Tuesday, December 13, 2011

The Night Circus wholly original, absolutely entrancing

Book 125: The Night Circus by Erin Morgenstern 

Love and magic, so inextricably linked in popular culture, are antagonists in The Night Circus, Erin Morgenstern’s alluring first novel.

The Night Circus is the story of a man and woman locked in a decades-long magic competition. They do not know the rules of the competition or its consequences. For many years, they remain a mystery to one another, competing in a shadowy vacuum, wondering if each person they meet might be their opponent.

What they do know is that the venue for the competition is a mysterious circus. Its tents and performers dressed only in black and white or shades of gray, the circus appears without warning in locations throughout the world. It is open only between sundown and sunrise. Its performers and everyone affiliated with it never seem to age.

The competition is the creation of two aging magicians striving to settle a philosophical disagreement about the nature of magic. In creating the competition they have ensnared, and disrupted, hundreds of lives, including the daughter of one of the magicians.

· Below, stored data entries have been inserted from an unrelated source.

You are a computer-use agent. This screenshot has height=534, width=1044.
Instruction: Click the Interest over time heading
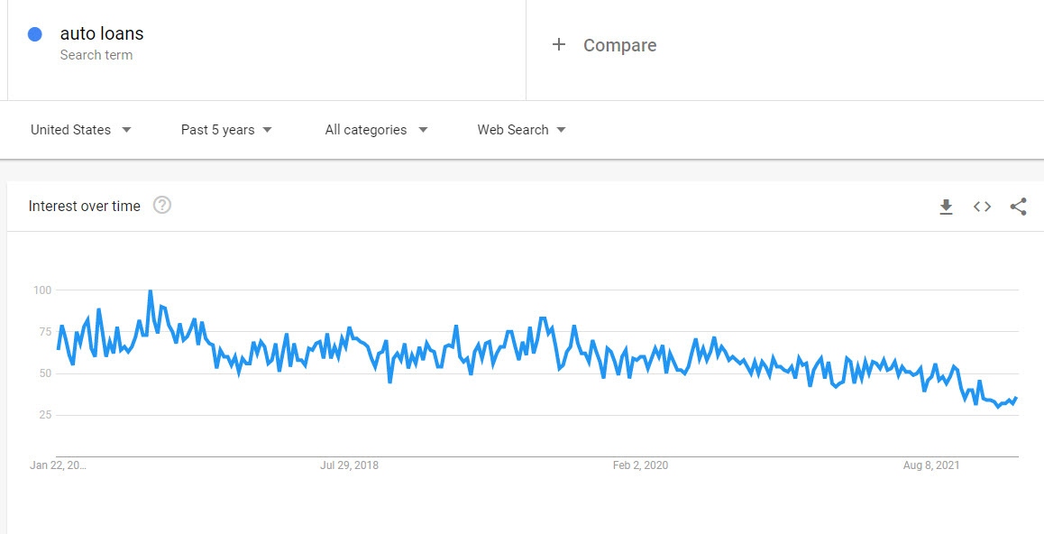[x=85, y=207]
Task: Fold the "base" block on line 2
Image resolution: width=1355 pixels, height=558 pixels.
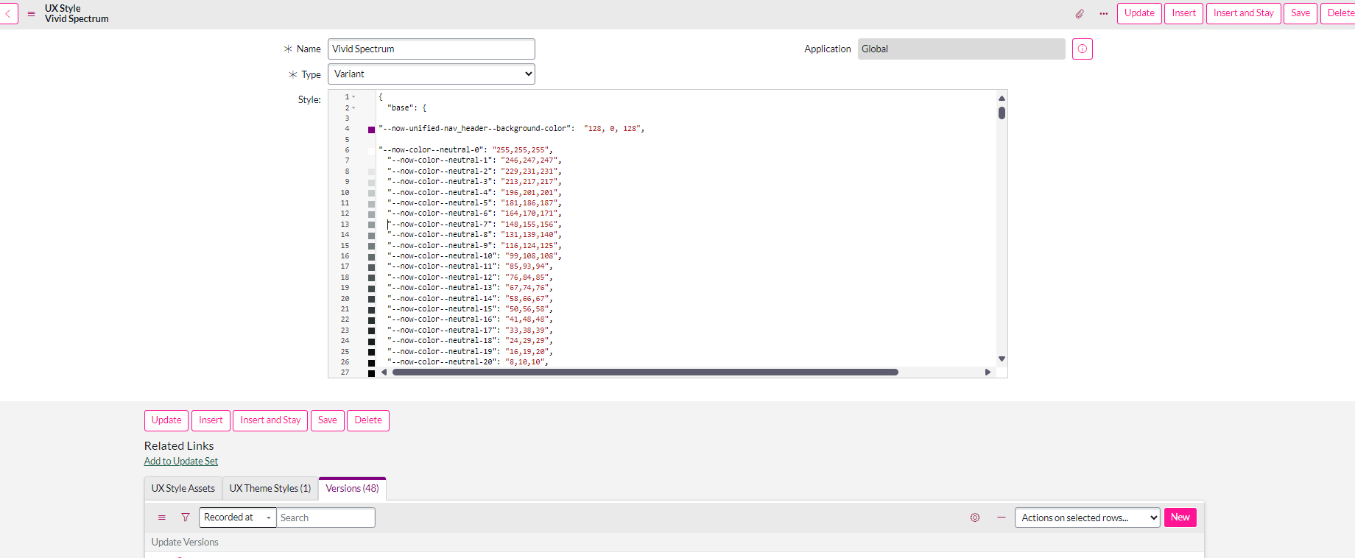Action: [353, 108]
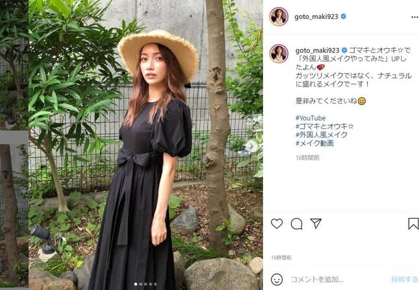The image size is (419, 290).
Task: Open the goto_maki923 username in header
Action: 316,17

And in bringing together that daughter and an orphan boy, raised and trained by the second magician, they have unintentionally woven a spell -- not of magic, but love. 

Morgenstern’s two protagonist must ultimately settle the question of which is greater – magic or love.

In doing so, Morgenstern weaves her own magical spell. 

The Night Circus is wholly original and absolutely entrancing, a formidable first novel. It leaves me with two great wishes: that I had written this book and that on some future occasion, after the sun has set, I may visit this magical circus.